Writing verses receiving

For Kentish, it doesn’t matter if she gets an email or WhatsApp message in return: ‘I’ve decided it’s much more about the writing than receiving. It’s landed. They know that during that time I spent writing to them, I held them in my heart.’

I love that phrase: ‘I held them in my heart’. It takes much longer to write a letter than it does to read it, and for all that time you’re thinking about the person you’re writing to – although they might be unaware. This demonstrates why I love you letters are so important.

It’s a bit like the way runners talk about fast-twitch and slow-twitch muscles for speed and endurance; emails have speed, but letters have endurance.

A letter doesn’t need to be written on beautiful stationery (that’s a whole other story) – it can be scribbled on paper ripped from a jotter pad. Your only limiting factors are likely to be envelopes and stamps (maybe I can become a person who always keeps a packet of stamps in my purse).

Aside from everything else, I just love those old-fashioned letter sign-offs, and the idea that we might start communicating more sincerely and faithfully.

The permanence of I love you letters

After my husband died, I carried around a card that he had given to me. It was from years earlier, when I’d gone away for a month without him. He wrote: ‘Whenever you think about me, I’m with you,’ and that’s what I needed to know. This clearly shows why I love you letters make a lasting impact.

When he was in the hospice, he also wanted to write letters to our children, but didn’t have the energy by that stage. It’s an idea that’s mirrored by the charity From Me to You, which arranges for letters to be delivered to people undergoing cancer treatment.

Talking about the absence of a sense of touch in today’s digital communication, the charity’s co-founder, Alison Hitchcock, explains: ‘I can’t say that a letter will release oxytocin like a handhold.
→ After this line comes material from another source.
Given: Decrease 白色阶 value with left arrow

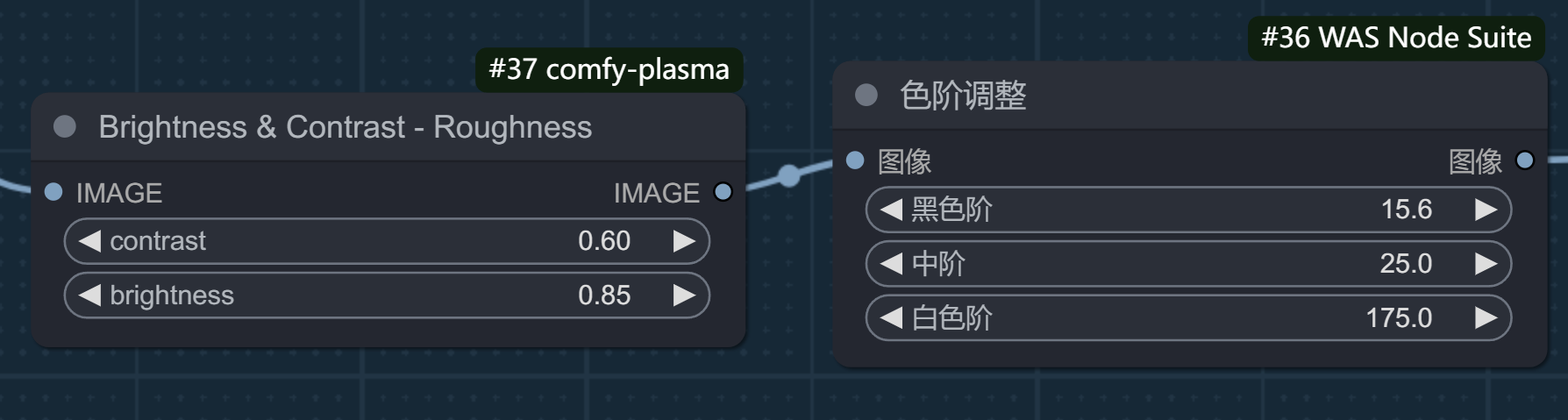Looking at the screenshot, I should pyautogui.click(x=891, y=318).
But as one of our writers once wrote, “This is me, reaching out my hand to you.” It seems to me that this is just what letters are.
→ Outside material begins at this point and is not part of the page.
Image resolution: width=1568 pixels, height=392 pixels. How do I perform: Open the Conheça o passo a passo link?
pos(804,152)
From Me to You: writing letters to cancer patients

Hitchcock began writing to her friend Brian when he was in cancer treatment. The idea grew into From Me to You, which delivered 9000 letters to cancer patients last year. It’s changed Alison’s life, too, and she shared herstory with me:

‘To begin with, Brian was just an acquaintance. I made this rather odd offer, that I would write letters to him to cheer him up through his treatment. I have no idea why I said it. The only things I ever wrote were 60-word posts to go on jobs boards.

‘Brian’s cancer lasted for two-and-a-half years, and I wrote over 100 letters. I loved the way that I started to see the world. I’d go around with a notebook, hunting out good or funny stories to share with him, and it made my own life much nicer.

‘You slow down and become more reflective and considered. You give of yourself a lot more, because it’s very intimate between the two of you, and other people are not going to see it.

Comforting people in their time of need

‘He used to take my letters to chemo, and he said it was like I was there with him. He always wanted to go on his own. He had a partner, and lots of family and friends, but he didn’t want to burden them. Or he would save the letter for a point when he was feeling quite low, and sit down with his cup of tea. And he knew it would brighten up his day.

‘By the time Brian got the all-clear in 2013, we were best friends. The letters completely changed my life. I’d fallen in love with writing, and I signed up to do an MA in creative writing as a result.

‘In 2016, we started the charity. We encourage people to write to someone they know with cancer, because it’s lonely when everybody else has gone to work or the pub, and you’re at home. And the only thing that you get is pity.

‘Something as simple as a card or a letter can get through that bubble. And it’s all on the person’s own terms. They read it when they want; they might reread it; or put it in their memory box. But they know that you were thinking of them.’